**What you need to do:** Copy each line of the listing where the word "will" can be found.

**Source records:**
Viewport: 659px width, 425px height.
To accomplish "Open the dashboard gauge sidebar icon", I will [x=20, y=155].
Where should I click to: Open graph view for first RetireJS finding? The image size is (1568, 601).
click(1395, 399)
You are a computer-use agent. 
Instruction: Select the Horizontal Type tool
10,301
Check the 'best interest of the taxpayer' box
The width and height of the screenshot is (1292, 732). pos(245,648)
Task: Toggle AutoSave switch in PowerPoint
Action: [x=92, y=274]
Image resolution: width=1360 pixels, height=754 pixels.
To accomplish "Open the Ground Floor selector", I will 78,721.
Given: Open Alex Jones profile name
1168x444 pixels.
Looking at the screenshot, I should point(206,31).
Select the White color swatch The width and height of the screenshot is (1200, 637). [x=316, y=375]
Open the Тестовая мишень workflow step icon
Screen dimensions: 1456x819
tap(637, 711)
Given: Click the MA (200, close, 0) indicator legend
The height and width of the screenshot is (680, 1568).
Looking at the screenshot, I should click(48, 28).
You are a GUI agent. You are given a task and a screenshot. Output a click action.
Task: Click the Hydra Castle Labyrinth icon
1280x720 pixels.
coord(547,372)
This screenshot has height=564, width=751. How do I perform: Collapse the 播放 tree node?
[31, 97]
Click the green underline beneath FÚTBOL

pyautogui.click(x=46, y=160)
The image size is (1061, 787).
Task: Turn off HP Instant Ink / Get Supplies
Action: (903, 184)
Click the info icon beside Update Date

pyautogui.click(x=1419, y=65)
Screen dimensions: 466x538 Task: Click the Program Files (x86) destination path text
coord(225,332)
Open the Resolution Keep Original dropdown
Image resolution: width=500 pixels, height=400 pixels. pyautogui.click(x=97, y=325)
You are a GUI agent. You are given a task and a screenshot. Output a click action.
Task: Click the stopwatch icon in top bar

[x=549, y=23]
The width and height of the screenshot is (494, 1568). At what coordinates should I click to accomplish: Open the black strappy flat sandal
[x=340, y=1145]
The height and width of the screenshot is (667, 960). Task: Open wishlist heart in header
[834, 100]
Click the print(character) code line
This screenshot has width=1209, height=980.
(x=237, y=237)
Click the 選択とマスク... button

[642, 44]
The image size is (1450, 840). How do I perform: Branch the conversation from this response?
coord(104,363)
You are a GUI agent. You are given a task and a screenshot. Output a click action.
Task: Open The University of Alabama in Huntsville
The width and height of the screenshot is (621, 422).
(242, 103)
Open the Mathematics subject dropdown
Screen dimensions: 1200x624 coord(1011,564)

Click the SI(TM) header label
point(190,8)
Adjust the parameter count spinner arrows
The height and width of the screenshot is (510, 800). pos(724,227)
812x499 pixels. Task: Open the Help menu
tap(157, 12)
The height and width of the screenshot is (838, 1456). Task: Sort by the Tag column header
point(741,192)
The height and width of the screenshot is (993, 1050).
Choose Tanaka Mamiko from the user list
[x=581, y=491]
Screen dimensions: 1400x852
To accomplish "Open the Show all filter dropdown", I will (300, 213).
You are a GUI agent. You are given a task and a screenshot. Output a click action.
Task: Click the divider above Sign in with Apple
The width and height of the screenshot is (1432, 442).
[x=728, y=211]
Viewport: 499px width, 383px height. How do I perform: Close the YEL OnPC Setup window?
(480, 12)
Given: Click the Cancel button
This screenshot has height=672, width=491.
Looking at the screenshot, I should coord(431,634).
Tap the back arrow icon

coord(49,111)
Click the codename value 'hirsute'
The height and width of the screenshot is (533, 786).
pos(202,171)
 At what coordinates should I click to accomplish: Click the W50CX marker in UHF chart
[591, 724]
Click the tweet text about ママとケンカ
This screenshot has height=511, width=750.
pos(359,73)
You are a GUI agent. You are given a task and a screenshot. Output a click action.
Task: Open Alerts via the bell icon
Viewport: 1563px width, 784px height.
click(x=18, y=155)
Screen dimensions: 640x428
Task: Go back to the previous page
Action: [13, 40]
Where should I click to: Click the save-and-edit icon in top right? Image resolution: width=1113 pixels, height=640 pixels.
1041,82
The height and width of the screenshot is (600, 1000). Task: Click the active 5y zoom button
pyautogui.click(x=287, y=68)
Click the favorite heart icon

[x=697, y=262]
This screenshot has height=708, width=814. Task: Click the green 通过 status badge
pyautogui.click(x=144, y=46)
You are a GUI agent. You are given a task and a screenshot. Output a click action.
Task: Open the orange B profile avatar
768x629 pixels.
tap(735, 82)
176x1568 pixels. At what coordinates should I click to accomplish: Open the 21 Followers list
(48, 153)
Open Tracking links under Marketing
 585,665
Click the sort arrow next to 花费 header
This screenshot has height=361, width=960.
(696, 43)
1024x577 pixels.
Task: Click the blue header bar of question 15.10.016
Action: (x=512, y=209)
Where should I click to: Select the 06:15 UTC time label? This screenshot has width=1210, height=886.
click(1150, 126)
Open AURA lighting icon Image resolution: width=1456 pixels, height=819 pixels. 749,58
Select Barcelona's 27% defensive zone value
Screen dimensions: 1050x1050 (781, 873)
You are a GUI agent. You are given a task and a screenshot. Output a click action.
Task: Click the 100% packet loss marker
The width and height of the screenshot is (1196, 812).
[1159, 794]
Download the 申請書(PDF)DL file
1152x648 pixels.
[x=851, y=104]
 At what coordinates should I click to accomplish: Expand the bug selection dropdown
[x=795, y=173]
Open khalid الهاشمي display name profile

**Exercise output:**
To accomplish "Open the dashboard gauge sidebar icon", I will [x=20, y=155].
To accomplish "Open the Ground Floor selector", I will 78,721.
To accomplish "Open the Show all filter dropdown", I will (300, 213).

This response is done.